[The data]

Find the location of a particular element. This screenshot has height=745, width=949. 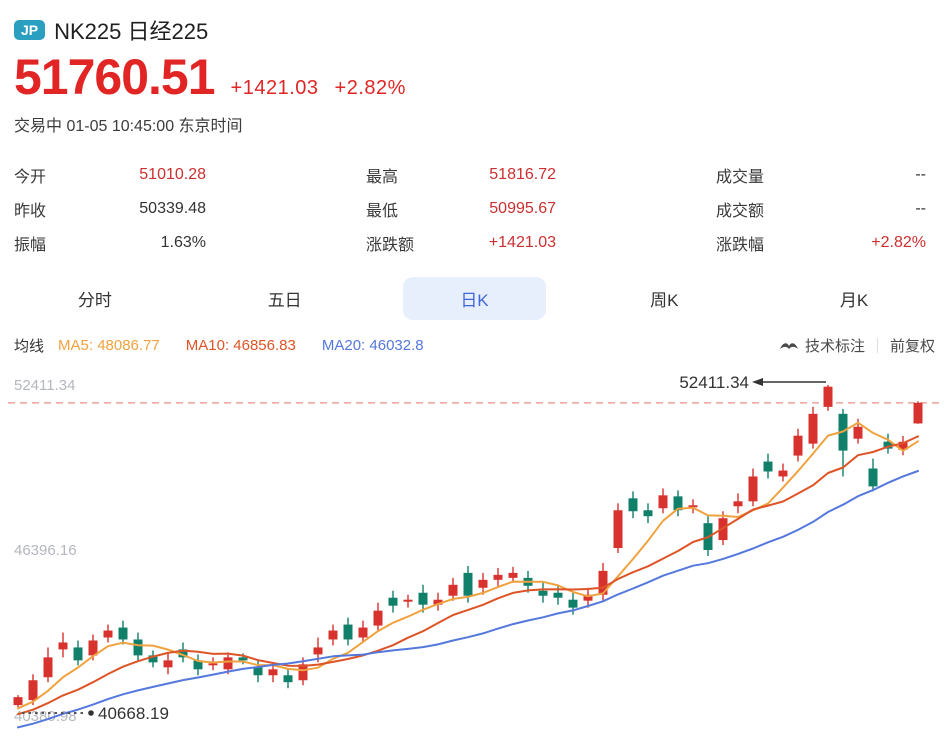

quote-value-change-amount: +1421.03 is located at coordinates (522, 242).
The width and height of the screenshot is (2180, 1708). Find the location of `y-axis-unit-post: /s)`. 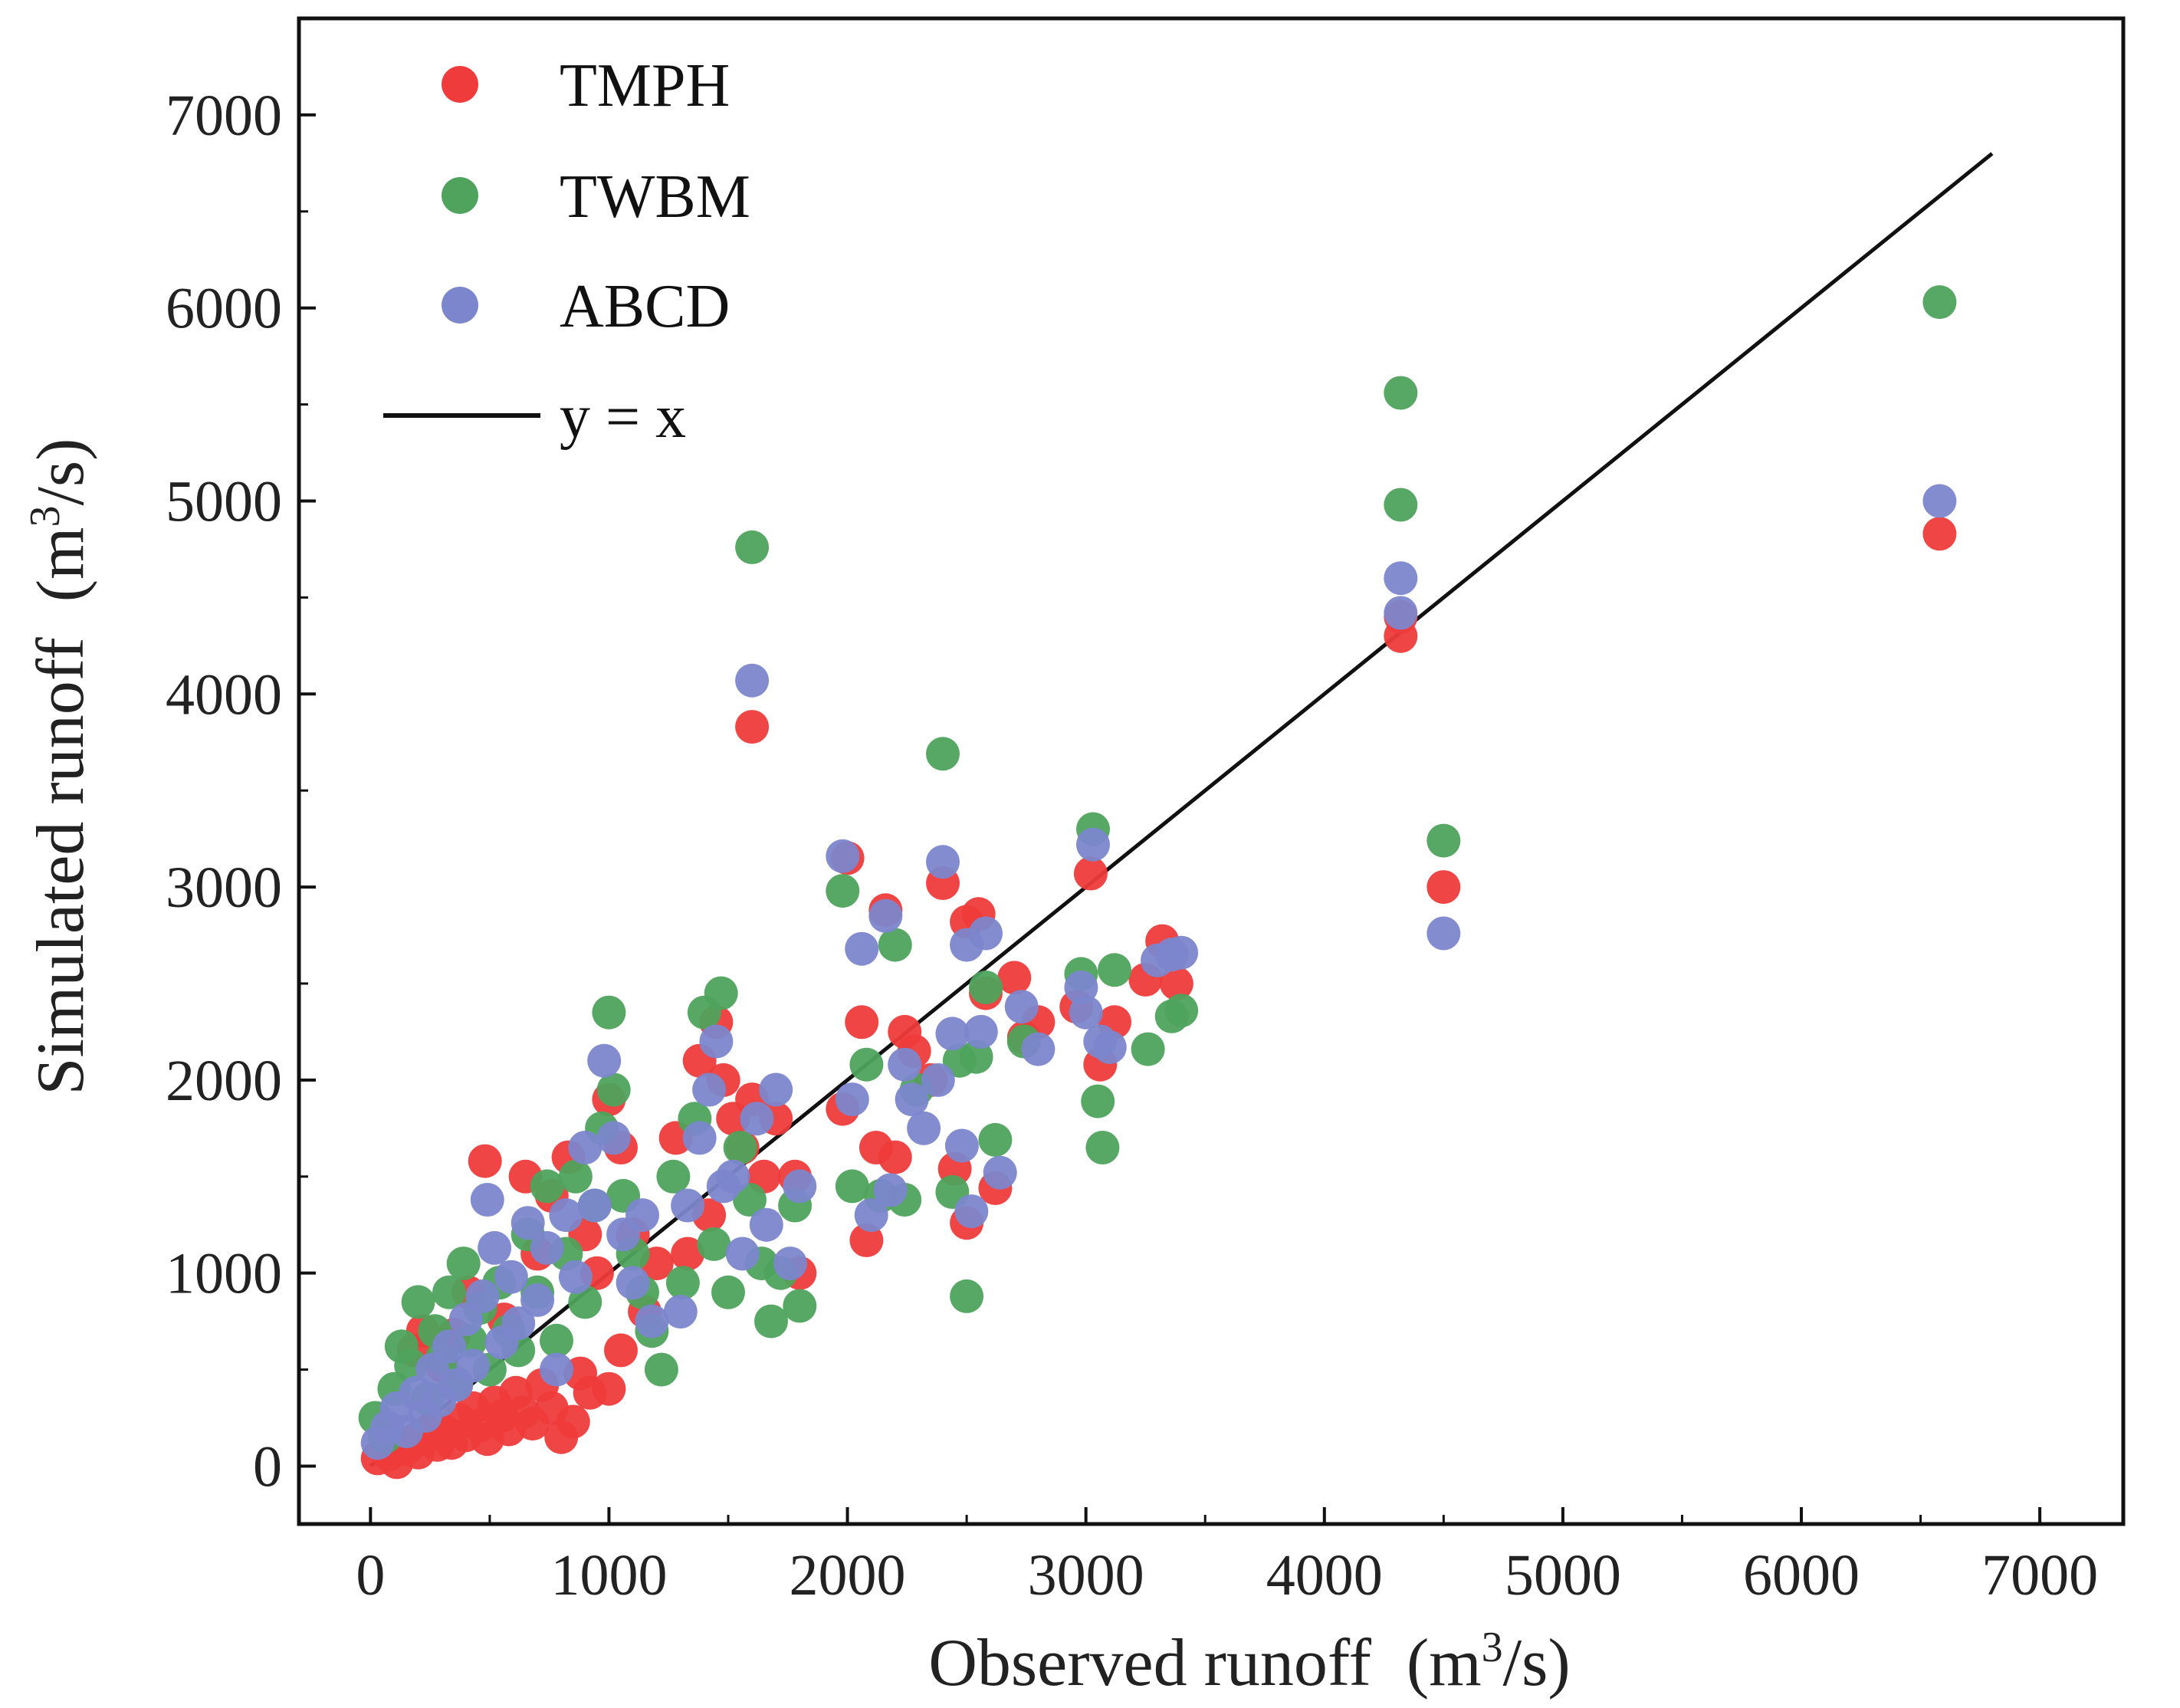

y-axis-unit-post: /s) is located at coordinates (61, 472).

[/The data]
[The data]

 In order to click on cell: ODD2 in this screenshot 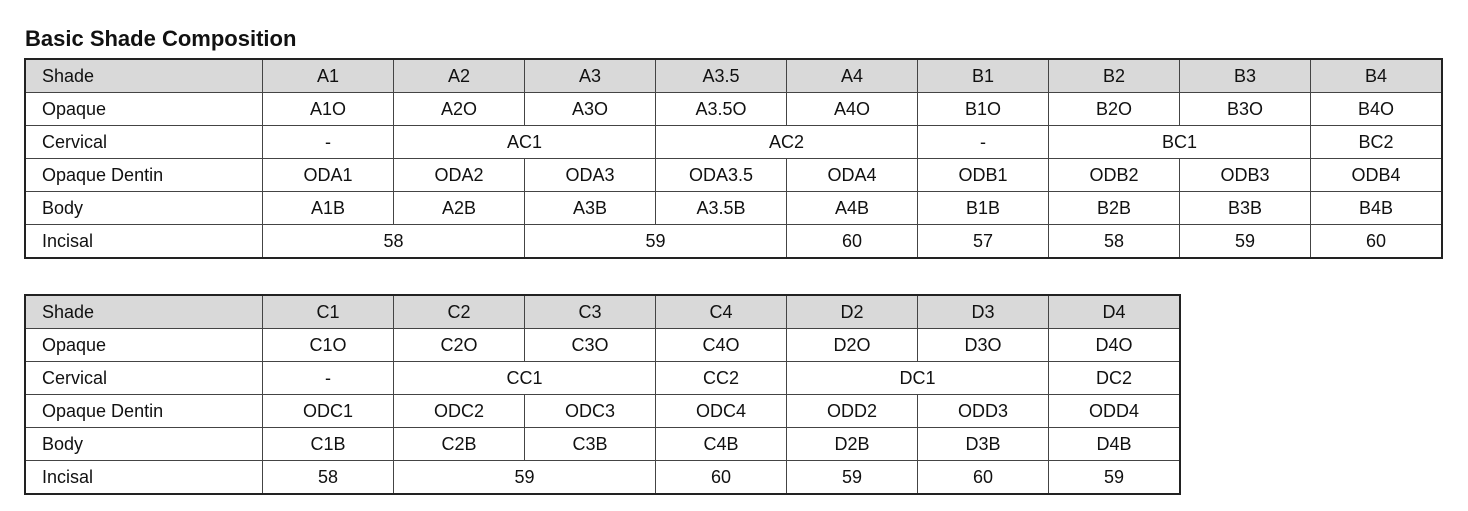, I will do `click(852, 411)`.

[/The data]

Exercise prompt:
Set down the material word for word, from the line with "The width and" up to and including the line with "y-axis-unit-post: /s) is". Leave the pictures out of your answer.

Finished task:
The width and height of the screenshot is (2180, 1708). Find the location of `y-axis-unit-post: /s)`. 

y-axis-unit-post: /s) is located at coordinates (61, 472).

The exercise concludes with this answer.